Activity: For this exercise, the lines from the one with "You are a computer-use" through the end of the material below must be output exactly, without pictures.

★ ★ ★

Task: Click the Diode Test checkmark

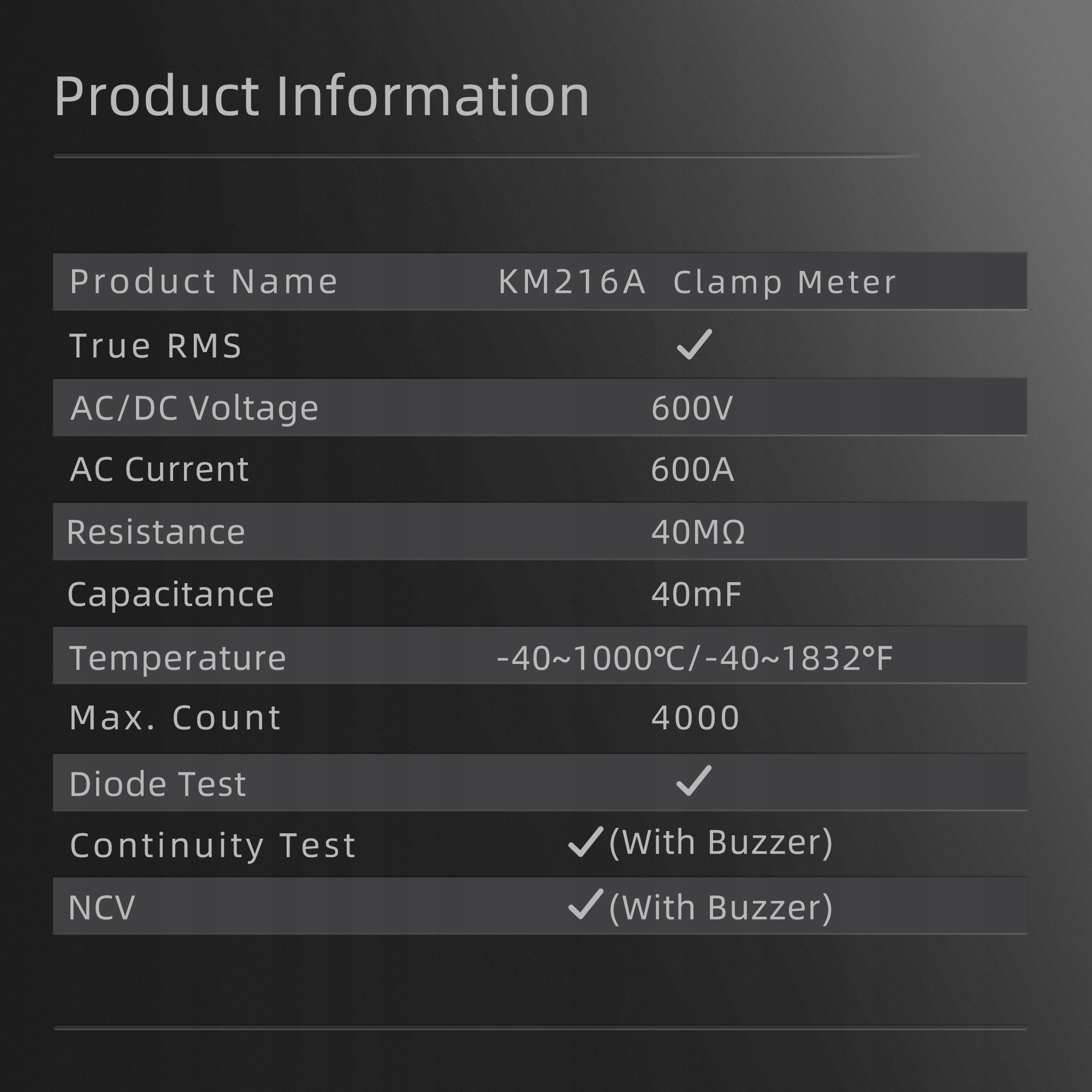Action: click(x=693, y=781)
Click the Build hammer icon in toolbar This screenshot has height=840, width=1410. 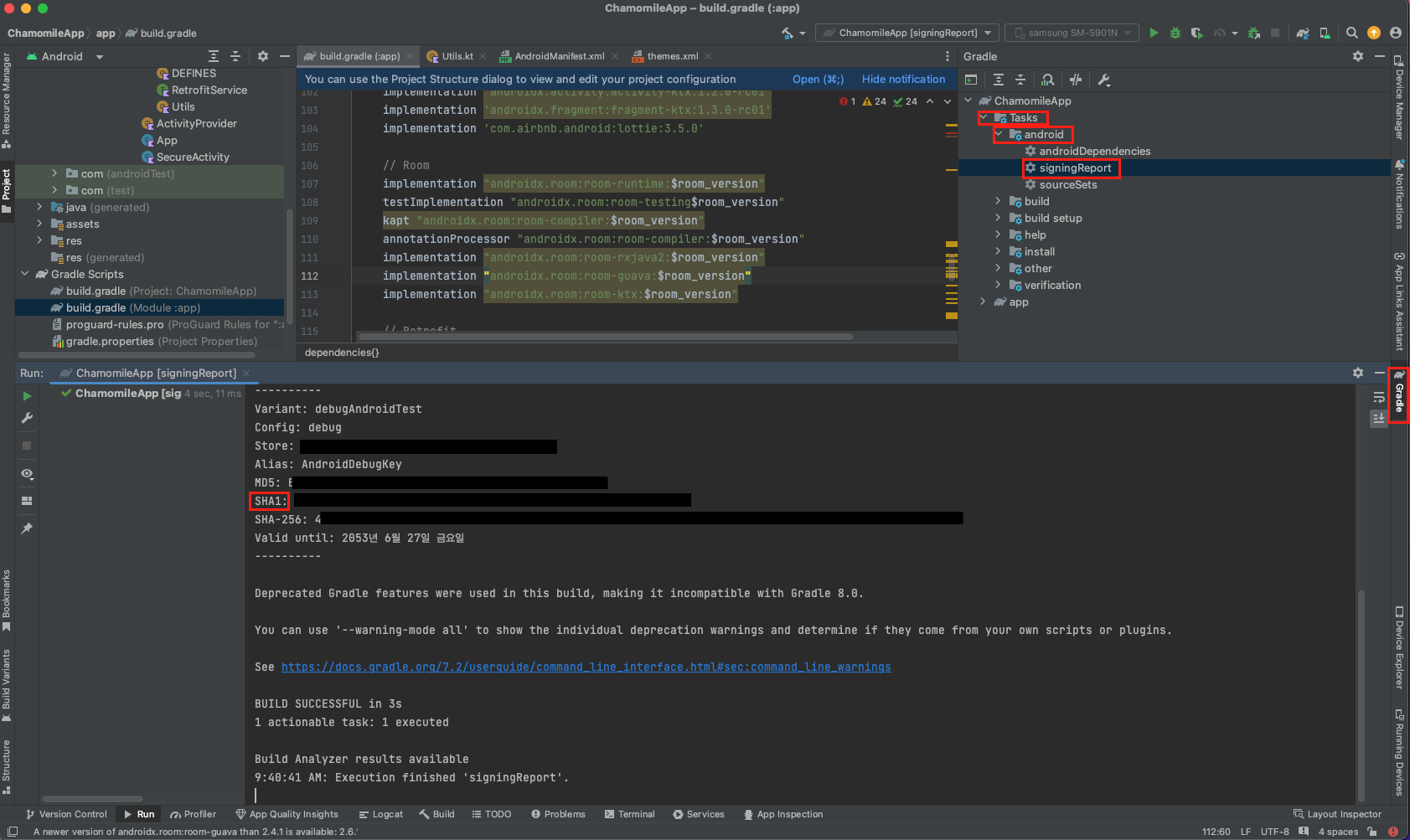click(788, 33)
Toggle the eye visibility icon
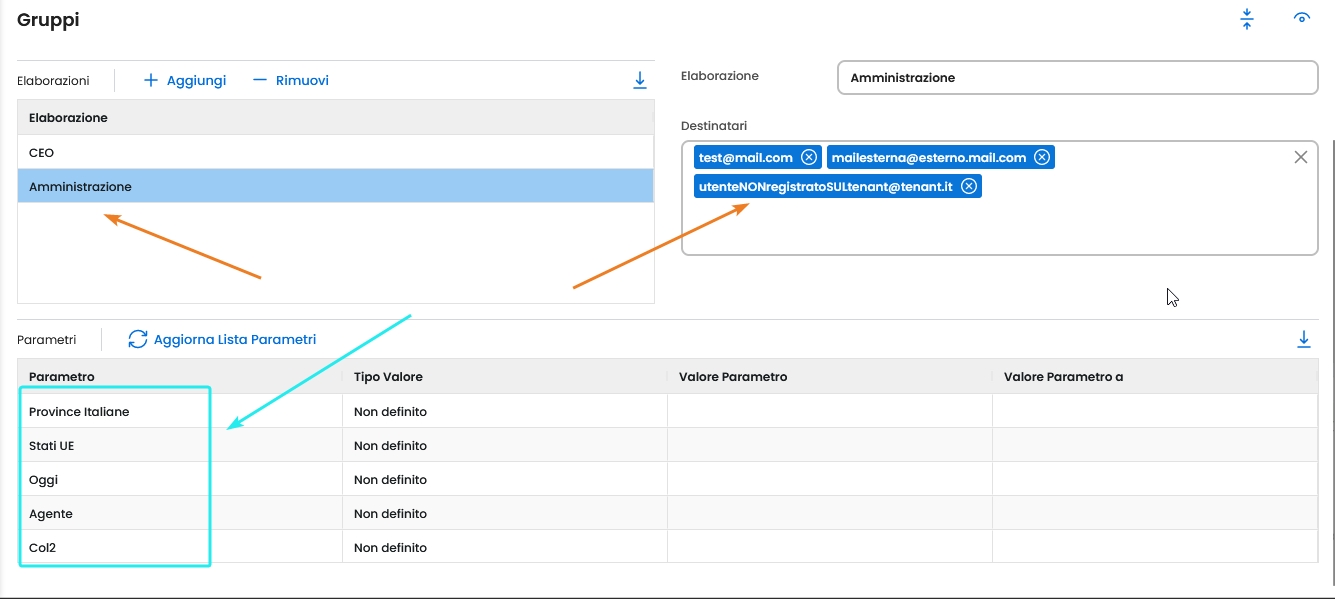The width and height of the screenshot is (1335, 599). pos(1301,18)
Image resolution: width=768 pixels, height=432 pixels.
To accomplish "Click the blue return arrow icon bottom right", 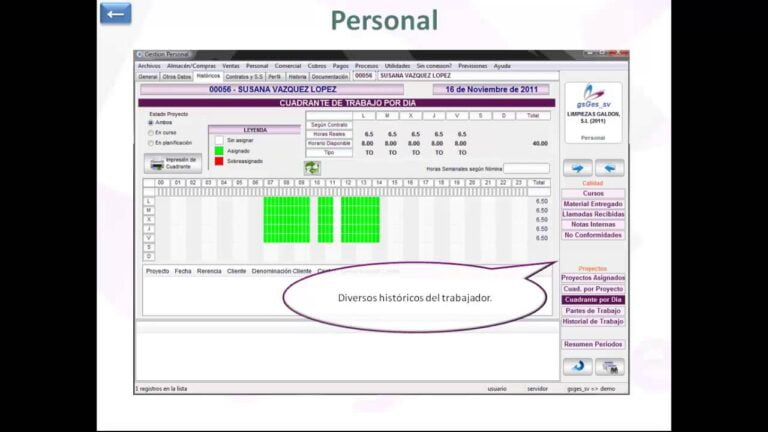I will 577,367.
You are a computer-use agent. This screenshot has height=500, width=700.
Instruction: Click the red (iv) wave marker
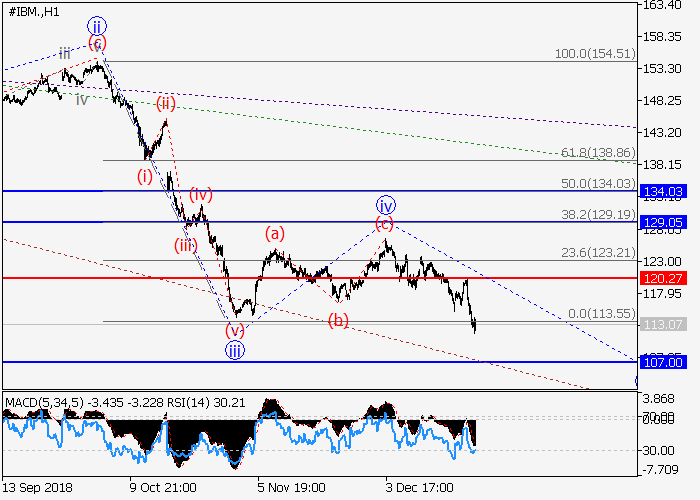(x=202, y=194)
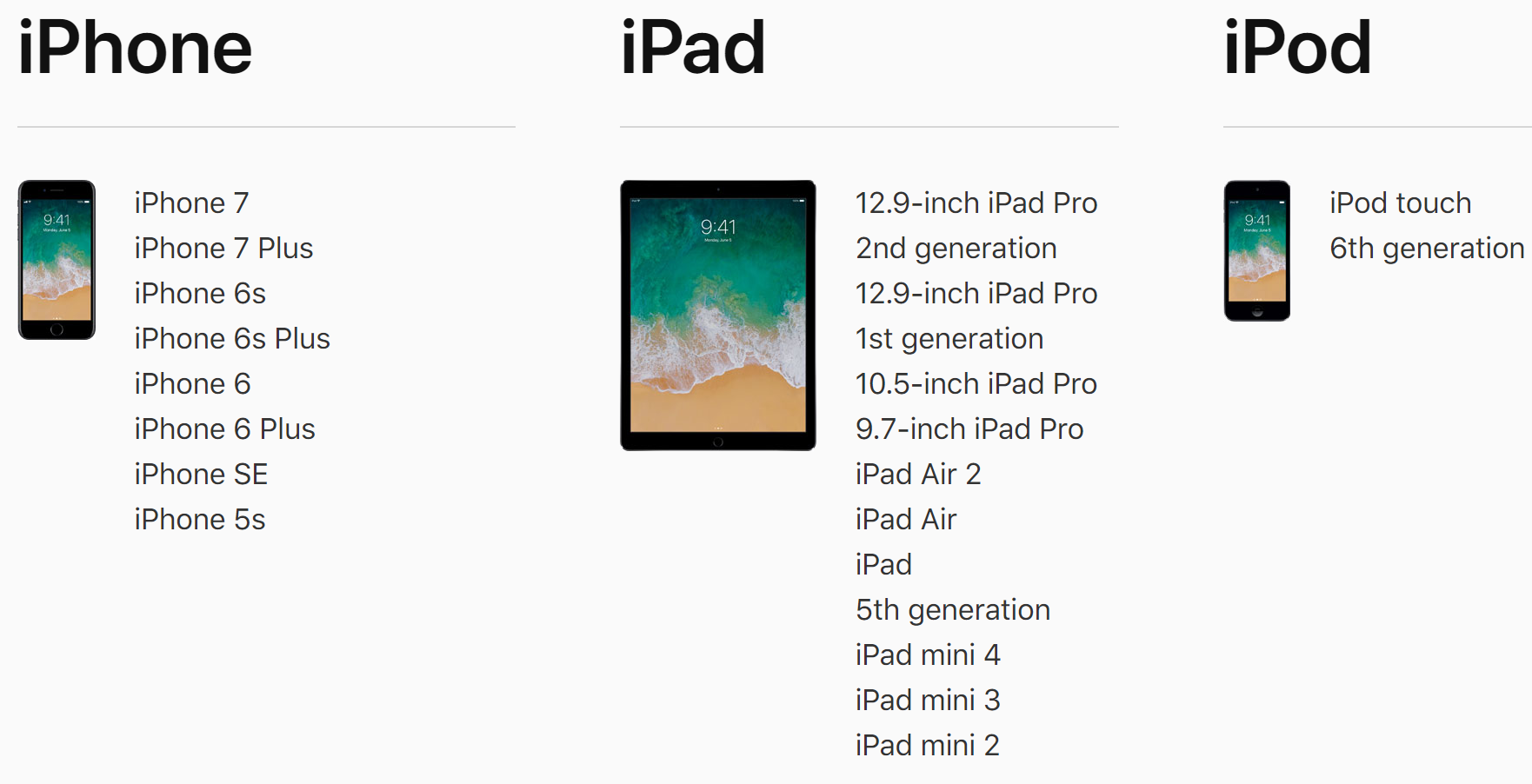This screenshot has width=1532, height=784.
Task: Click the iPod touch text label
Action: [1400, 203]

★ ★ ★

Response below:
You are a computer-use agent. This screenshot has height=500, width=700.
Instruction: Click the red (iv) wave marker
(x=202, y=194)
This screenshot has width=1532, height=784.
Task: Click the iPod touch text label
Action: [1400, 203]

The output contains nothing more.